--- Activity ---
What to return is the tail of the data, from the line that contains "The height and width of the screenshot is (574, 1080)." down to the last line, copied exactly.

--- Input for this task ---

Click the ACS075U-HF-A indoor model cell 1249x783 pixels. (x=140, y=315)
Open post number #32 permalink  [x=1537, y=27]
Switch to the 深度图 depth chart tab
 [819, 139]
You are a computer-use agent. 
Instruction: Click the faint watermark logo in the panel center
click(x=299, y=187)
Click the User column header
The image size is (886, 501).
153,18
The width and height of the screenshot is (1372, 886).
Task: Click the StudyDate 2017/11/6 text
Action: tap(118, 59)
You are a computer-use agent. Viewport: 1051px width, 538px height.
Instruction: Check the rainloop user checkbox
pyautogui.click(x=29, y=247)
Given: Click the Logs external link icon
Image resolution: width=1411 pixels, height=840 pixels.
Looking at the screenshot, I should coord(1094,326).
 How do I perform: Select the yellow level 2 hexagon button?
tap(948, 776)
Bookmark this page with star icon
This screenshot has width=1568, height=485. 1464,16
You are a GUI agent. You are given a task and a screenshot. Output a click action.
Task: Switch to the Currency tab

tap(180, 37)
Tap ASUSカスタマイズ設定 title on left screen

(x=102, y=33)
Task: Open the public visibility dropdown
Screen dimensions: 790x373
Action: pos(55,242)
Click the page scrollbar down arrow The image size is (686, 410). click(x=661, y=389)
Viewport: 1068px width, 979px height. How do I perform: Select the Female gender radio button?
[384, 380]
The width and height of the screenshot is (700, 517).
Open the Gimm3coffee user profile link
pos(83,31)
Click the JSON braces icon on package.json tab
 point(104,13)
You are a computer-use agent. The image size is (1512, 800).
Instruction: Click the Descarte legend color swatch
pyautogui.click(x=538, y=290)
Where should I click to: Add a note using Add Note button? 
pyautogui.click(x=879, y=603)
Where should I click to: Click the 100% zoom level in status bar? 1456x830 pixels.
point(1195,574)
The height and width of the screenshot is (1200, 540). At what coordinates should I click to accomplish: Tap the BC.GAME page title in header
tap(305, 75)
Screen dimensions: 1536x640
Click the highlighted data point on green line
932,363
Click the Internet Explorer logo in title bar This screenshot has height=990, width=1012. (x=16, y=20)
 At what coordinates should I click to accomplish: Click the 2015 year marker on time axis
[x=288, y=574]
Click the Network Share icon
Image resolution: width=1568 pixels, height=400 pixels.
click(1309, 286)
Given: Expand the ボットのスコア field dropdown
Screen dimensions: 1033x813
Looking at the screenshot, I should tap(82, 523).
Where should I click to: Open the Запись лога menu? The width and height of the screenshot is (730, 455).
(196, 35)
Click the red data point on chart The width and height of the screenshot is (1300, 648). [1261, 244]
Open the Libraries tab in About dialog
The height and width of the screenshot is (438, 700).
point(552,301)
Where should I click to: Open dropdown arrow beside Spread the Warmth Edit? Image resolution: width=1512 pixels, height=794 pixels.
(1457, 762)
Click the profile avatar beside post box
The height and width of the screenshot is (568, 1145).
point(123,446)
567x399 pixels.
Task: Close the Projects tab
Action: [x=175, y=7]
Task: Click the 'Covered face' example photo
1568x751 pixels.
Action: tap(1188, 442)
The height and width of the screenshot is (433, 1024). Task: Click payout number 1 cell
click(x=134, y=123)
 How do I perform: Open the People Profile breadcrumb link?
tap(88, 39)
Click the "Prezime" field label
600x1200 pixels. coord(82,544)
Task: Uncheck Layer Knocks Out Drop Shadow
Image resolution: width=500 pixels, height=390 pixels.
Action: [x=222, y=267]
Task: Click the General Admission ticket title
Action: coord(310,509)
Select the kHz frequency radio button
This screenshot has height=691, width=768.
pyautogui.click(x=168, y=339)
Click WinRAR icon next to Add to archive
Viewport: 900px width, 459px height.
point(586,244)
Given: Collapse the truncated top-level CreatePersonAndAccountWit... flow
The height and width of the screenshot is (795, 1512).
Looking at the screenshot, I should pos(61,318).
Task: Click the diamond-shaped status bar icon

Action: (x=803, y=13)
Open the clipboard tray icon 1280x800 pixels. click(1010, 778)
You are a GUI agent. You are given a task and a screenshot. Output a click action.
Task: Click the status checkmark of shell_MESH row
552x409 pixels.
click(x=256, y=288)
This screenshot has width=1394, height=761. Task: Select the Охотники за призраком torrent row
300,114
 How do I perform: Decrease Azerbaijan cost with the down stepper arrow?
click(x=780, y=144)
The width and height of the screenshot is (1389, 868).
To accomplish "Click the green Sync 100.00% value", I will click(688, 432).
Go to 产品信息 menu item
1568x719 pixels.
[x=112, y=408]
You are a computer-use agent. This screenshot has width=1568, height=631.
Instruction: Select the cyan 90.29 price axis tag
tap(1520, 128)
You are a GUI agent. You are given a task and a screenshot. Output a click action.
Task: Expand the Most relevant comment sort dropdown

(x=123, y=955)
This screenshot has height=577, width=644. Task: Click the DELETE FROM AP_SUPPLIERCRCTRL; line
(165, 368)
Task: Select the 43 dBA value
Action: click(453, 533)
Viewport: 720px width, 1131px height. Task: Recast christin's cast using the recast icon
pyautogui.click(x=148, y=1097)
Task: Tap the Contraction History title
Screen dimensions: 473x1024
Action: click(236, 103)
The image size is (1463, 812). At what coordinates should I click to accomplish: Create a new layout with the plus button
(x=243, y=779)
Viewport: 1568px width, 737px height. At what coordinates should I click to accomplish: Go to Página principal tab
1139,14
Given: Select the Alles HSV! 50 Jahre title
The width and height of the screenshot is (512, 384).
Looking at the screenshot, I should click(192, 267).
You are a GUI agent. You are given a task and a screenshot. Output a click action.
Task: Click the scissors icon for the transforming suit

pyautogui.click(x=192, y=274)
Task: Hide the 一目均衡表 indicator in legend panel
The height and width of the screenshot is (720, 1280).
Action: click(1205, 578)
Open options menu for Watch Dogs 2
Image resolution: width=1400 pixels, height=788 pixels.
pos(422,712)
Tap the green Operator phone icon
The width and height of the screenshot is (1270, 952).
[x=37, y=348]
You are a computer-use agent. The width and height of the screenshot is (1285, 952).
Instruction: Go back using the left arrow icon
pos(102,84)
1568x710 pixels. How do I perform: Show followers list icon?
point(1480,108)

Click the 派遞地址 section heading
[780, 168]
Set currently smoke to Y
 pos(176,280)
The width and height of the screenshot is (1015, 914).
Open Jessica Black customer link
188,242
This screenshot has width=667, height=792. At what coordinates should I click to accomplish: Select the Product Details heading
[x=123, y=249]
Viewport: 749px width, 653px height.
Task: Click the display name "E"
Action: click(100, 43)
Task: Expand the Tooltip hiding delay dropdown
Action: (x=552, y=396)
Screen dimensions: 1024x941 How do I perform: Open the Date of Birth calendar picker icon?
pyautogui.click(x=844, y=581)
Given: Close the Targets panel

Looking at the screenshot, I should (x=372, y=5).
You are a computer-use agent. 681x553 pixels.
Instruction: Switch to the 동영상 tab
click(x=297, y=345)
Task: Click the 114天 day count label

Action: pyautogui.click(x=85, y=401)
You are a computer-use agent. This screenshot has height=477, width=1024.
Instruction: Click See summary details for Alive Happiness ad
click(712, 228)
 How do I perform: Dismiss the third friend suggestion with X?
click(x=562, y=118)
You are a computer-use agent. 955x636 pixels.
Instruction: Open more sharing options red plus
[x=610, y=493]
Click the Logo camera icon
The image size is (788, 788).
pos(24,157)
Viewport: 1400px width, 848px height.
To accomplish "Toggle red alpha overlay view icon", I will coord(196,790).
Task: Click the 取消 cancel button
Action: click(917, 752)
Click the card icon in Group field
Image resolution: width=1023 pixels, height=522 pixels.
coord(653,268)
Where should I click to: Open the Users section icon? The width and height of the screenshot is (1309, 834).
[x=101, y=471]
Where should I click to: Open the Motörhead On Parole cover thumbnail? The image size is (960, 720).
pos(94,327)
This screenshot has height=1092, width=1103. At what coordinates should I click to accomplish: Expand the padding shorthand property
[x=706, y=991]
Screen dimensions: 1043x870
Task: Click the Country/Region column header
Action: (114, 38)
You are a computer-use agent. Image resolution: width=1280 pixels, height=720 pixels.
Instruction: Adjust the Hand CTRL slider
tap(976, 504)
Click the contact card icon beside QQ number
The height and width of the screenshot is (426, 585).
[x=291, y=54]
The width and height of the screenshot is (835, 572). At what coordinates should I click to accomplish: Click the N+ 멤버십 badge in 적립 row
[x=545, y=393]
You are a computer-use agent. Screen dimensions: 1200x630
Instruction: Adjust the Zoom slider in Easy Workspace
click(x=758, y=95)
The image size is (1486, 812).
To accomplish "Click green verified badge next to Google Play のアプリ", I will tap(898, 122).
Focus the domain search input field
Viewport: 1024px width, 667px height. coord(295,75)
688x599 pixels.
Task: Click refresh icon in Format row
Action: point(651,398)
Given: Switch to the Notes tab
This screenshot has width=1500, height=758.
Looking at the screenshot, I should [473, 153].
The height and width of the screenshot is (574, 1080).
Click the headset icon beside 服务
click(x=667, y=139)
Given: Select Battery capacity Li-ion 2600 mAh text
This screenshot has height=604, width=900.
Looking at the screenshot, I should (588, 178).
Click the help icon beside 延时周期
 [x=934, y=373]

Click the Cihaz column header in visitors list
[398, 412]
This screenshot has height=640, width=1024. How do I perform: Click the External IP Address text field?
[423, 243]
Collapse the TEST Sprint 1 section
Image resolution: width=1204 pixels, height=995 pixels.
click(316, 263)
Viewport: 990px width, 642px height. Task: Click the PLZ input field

--- Exercise result ---
The height and width of the screenshot is (574, 1080).
Click the headset icon beside 服务
click(x=667, y=139)
Given: Select Battery capacity Li-ion 2600 mAh text
This screenshot has height=604, width=900.
Looking at the screenshot, I should (588, 178).
Click the help icon beside 延时周期
 [x=934, y=373]

Click the Cihaz column header in visitors list
[398, 412]
This screenshot has height=640, width=1024. How do I perform: Click the External IP Address text field?
[423, 243]
Collapse the TEST Sprint 1 section
Image resolution: width=1204 pixels, height=995 pixels.
click(316, 263)
Viewport: 990px width, 642px height. Task: Click the PLZ input field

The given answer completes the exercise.